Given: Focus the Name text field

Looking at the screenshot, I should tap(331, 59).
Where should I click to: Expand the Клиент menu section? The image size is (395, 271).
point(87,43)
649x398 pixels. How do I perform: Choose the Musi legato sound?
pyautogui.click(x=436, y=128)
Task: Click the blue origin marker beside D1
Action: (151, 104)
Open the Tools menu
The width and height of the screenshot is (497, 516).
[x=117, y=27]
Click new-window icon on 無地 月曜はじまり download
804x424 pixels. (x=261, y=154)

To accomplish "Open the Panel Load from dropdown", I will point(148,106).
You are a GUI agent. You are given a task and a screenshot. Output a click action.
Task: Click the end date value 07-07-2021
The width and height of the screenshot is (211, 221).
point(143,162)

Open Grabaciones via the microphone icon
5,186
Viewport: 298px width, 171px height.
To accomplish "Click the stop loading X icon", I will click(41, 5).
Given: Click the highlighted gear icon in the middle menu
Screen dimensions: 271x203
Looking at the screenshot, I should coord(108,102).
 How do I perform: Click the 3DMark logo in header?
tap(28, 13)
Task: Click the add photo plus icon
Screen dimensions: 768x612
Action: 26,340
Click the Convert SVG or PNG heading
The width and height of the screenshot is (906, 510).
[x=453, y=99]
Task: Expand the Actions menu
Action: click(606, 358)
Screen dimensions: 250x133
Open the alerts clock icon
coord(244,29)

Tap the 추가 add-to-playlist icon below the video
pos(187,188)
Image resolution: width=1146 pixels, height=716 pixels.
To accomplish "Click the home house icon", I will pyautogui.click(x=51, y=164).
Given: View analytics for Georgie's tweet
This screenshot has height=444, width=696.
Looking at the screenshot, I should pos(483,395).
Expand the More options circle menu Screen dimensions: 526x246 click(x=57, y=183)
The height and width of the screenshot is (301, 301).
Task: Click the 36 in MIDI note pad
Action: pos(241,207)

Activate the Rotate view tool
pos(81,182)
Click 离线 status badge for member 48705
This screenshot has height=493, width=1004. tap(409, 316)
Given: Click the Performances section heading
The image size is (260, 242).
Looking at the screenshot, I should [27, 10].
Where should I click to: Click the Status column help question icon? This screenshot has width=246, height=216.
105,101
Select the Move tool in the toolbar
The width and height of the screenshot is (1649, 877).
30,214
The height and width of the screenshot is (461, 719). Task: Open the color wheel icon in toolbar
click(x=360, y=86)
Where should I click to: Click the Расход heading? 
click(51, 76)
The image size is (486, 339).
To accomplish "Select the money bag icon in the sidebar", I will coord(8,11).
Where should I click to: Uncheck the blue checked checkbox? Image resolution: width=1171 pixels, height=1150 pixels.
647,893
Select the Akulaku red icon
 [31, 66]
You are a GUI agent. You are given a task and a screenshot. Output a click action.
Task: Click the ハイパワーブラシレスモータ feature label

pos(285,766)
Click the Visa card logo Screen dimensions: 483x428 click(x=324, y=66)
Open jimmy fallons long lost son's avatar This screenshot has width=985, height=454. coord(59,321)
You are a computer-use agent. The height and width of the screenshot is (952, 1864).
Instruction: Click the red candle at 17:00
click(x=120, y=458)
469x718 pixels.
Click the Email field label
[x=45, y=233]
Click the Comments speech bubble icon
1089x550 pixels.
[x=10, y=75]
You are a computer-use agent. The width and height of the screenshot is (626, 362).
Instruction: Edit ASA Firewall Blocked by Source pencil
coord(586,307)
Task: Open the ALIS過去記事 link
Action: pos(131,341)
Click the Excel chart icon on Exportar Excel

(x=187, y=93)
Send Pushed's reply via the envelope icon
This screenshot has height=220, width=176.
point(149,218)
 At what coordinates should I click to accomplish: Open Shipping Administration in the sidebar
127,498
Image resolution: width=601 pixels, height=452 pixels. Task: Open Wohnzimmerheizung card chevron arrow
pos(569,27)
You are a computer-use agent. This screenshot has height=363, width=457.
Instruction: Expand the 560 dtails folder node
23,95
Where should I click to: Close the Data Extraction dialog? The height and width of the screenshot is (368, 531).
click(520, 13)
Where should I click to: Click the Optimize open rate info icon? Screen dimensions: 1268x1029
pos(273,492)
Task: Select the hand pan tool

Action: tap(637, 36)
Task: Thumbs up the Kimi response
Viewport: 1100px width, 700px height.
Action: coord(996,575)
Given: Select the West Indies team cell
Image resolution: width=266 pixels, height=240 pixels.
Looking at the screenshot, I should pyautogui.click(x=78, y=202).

# Exercise description
The answer must be every line of the data that contains the word "will".

# Result of this task
To accomplish "Open the Panel Load from dropdown", I will point(148,106).
To accomplish "Click the stop loading X icon", I will click(41, 5).
To accomplish "Click the home house icon", I will pyautogui.click(x=51, y=164).
To accomplish "Select the money bag icon in the sidebar", I will coord(8,11).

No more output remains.